┌────────
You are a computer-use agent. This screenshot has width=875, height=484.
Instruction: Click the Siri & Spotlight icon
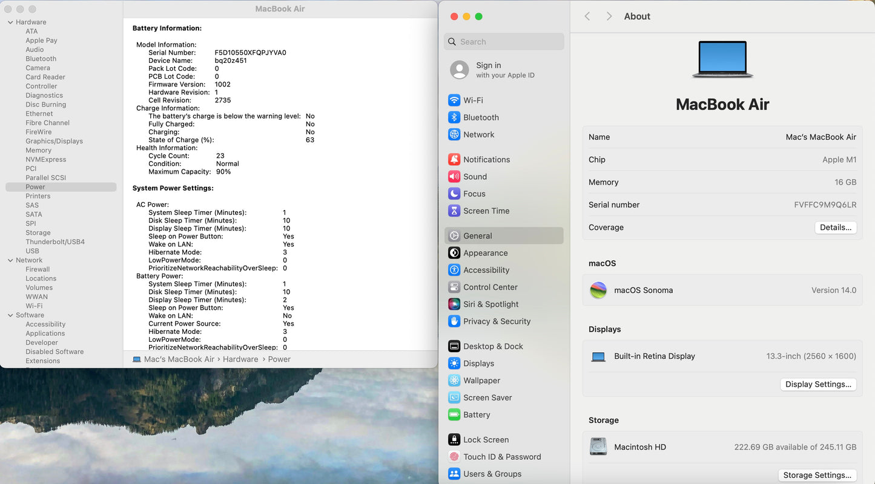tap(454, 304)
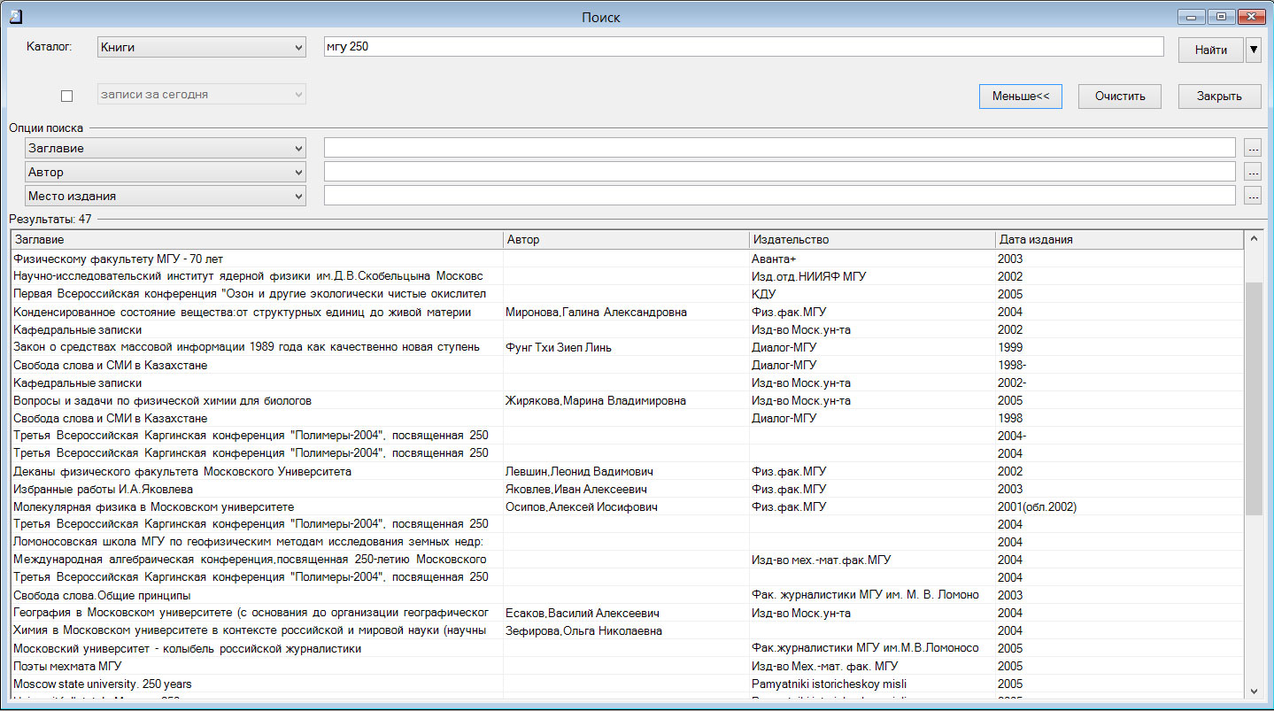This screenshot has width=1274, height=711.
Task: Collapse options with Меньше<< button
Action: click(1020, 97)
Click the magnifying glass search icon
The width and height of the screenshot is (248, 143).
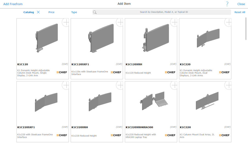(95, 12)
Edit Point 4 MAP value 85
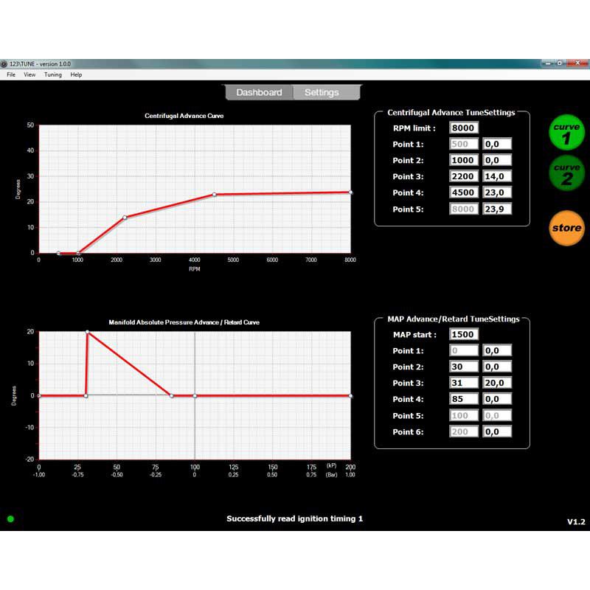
└────────
┌────────
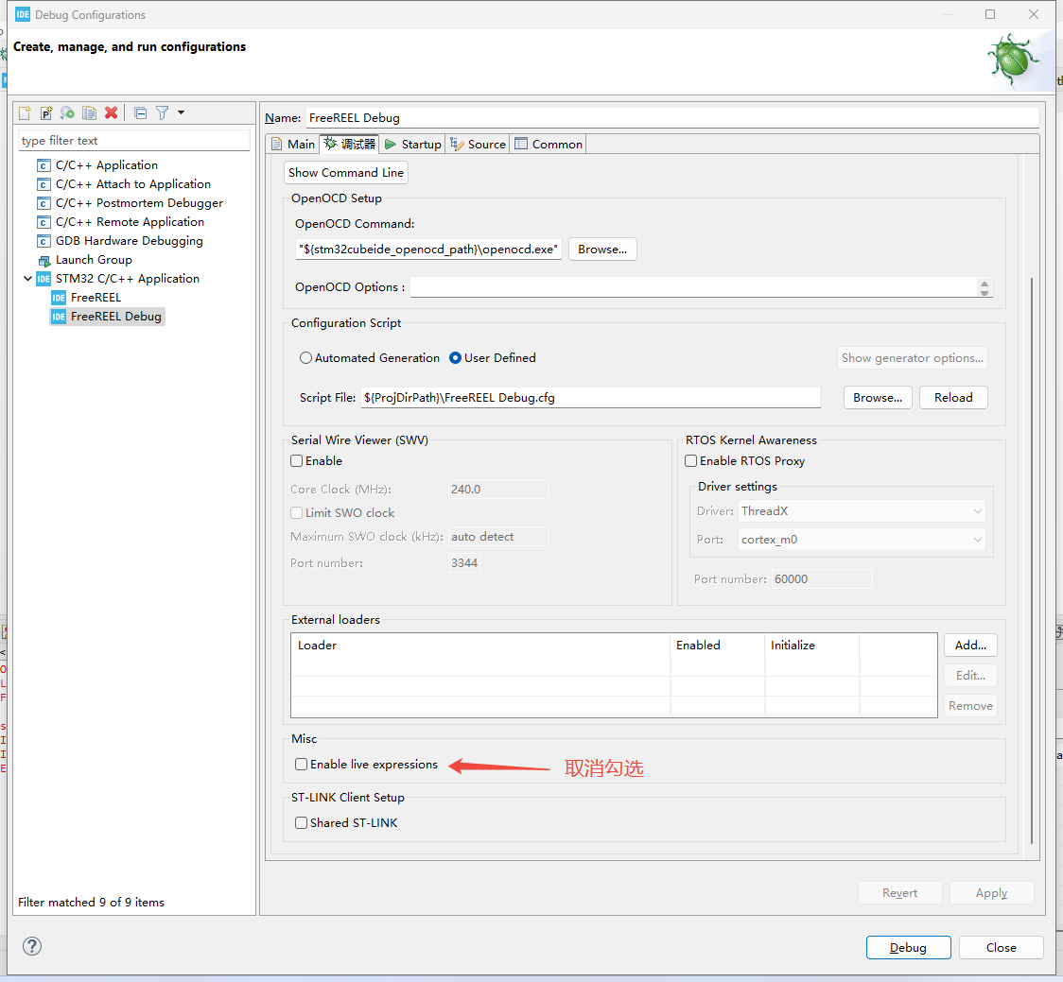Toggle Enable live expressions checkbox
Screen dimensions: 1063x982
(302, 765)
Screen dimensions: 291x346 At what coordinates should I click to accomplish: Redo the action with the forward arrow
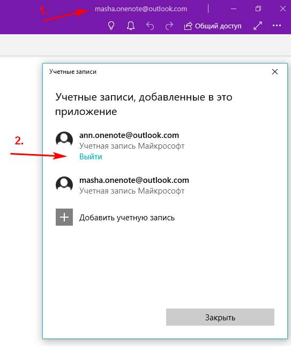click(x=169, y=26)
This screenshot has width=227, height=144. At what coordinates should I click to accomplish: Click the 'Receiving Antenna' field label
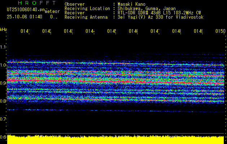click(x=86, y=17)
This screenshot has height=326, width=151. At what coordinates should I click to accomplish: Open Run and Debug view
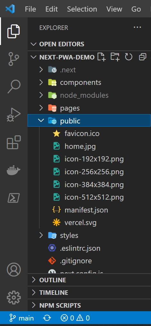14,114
└────────
Work order: From the records above, transcribe only the stretch from the line with "The width and" through the line with "Edit Point 4 MAP value 85", keeping both ends. Omit pictures.

Task solution:
The width and height of the screenshot is (248, 143).
(95, 12)
Edit Point 4 MAP value 85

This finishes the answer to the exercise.